I see that Iran, Iraq and Syria are planning to hold a summit before Iraqi Prime Minister al-Maliki meets with President Bush in Jordan next week. More power to them!
Yesterday one radio announcer, reporting the "news" (which, when we're talking international news, has always been at least as much opinion as neutrally presented, unopinionated news), reminded her listeners that we should never forget that Iran has its own "selfish" agenda in the Middle East, and we should be on the lookout for it.
Well, duh!
Would someone be so kind as to point to a nation — any nation — in the world that does anything without having its own selfish agenda?

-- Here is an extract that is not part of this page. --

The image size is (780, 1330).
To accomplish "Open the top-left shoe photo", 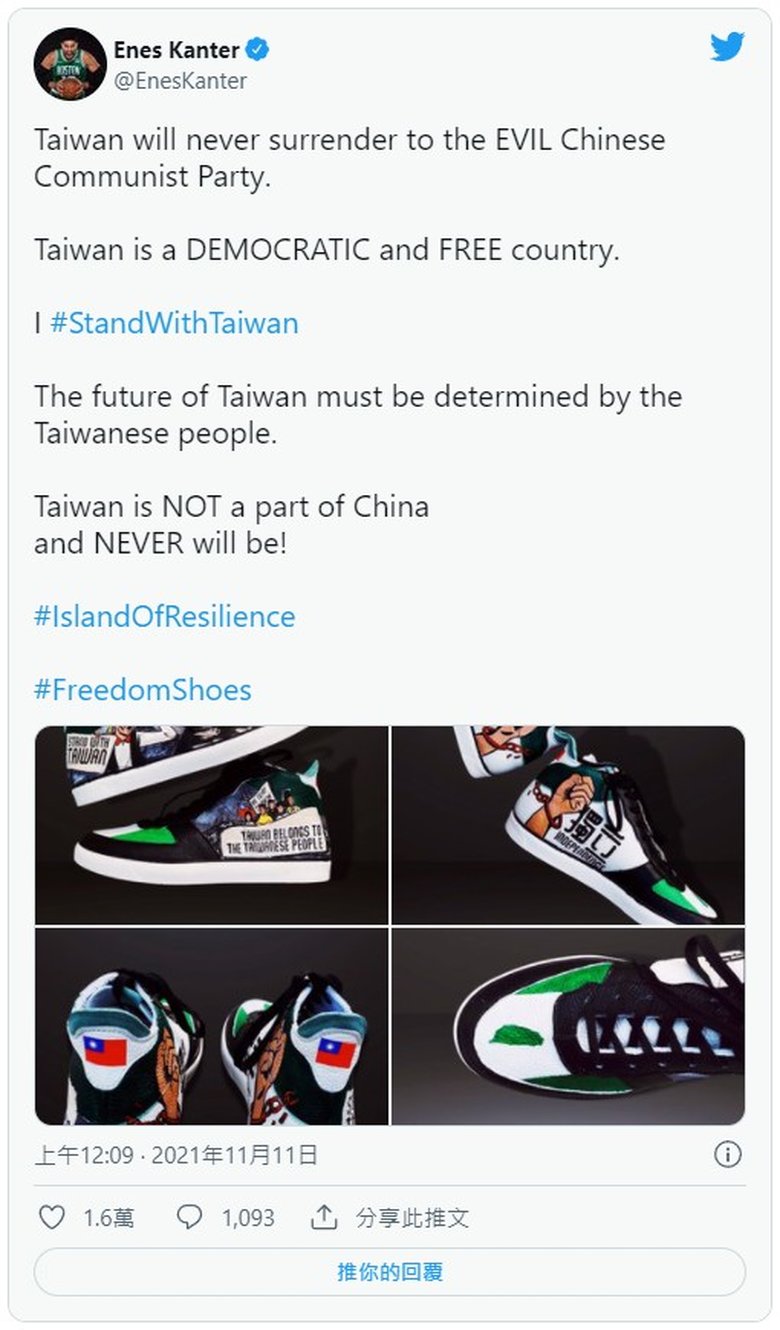I will point(211,824).
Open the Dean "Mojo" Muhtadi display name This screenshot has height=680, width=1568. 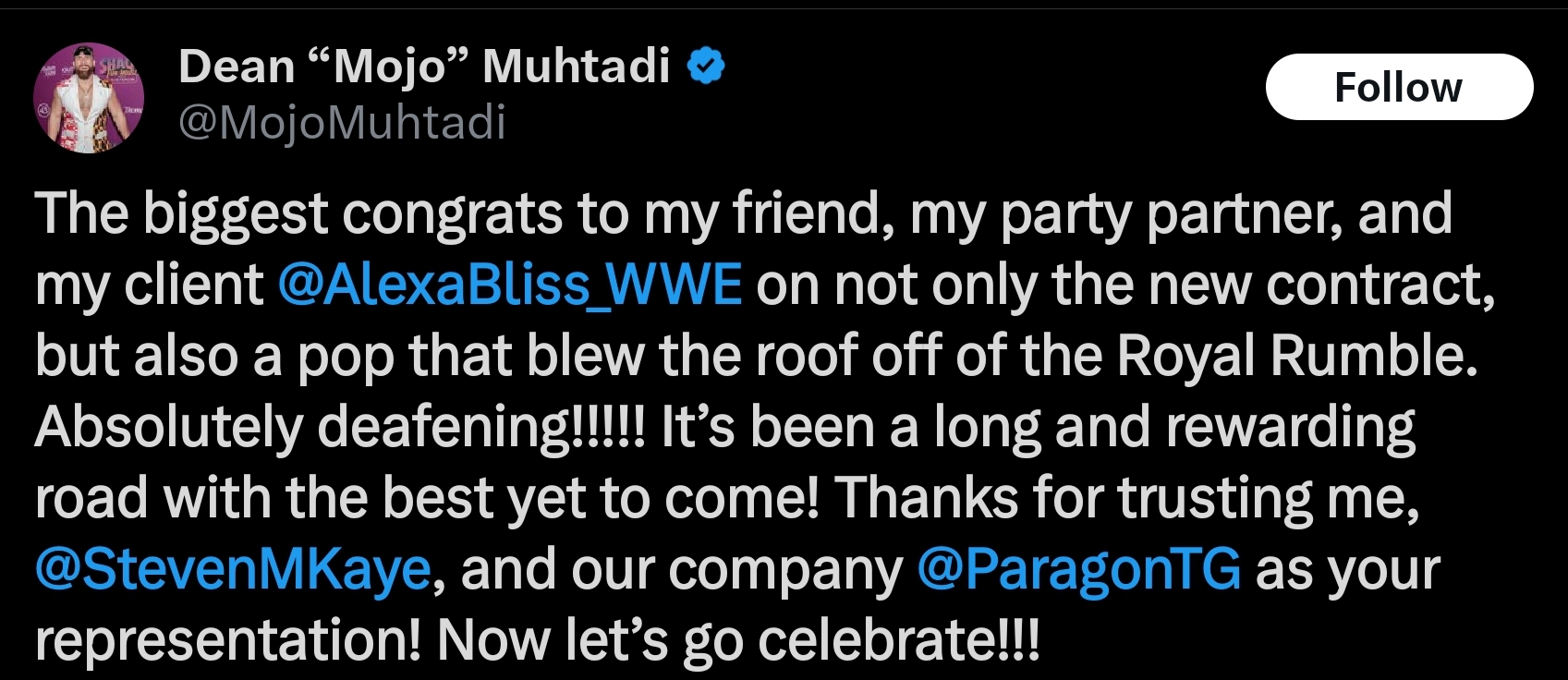423,67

Please don't point to the United States. We have a lovely myth that our foreign policy is largely based on altruism. That is obviously not true today (it would be difficult to argue that we kicked Iraq into painful little pieces out of a pure spirit of altruism), and it wasn't even true for the prototypical example on which we base the myth, the Marshall Plan of the late forties, which was implemented in order to prevent the Soviet Union from taking over Western Europe by fair means or foul (the Communists were, at that time, expected to win major national elections in Italy and France; visits of American warships, guns run out, to major Italian and French ports were, of course, purely coincidental).
In any case, I would hope that no one reading this would expect the governments of Iran and Syria — and Iraq, for that matter — to do something out of the kindness of their hearts. Governments have no kindness in their hearts. For that matter, they have no hearts.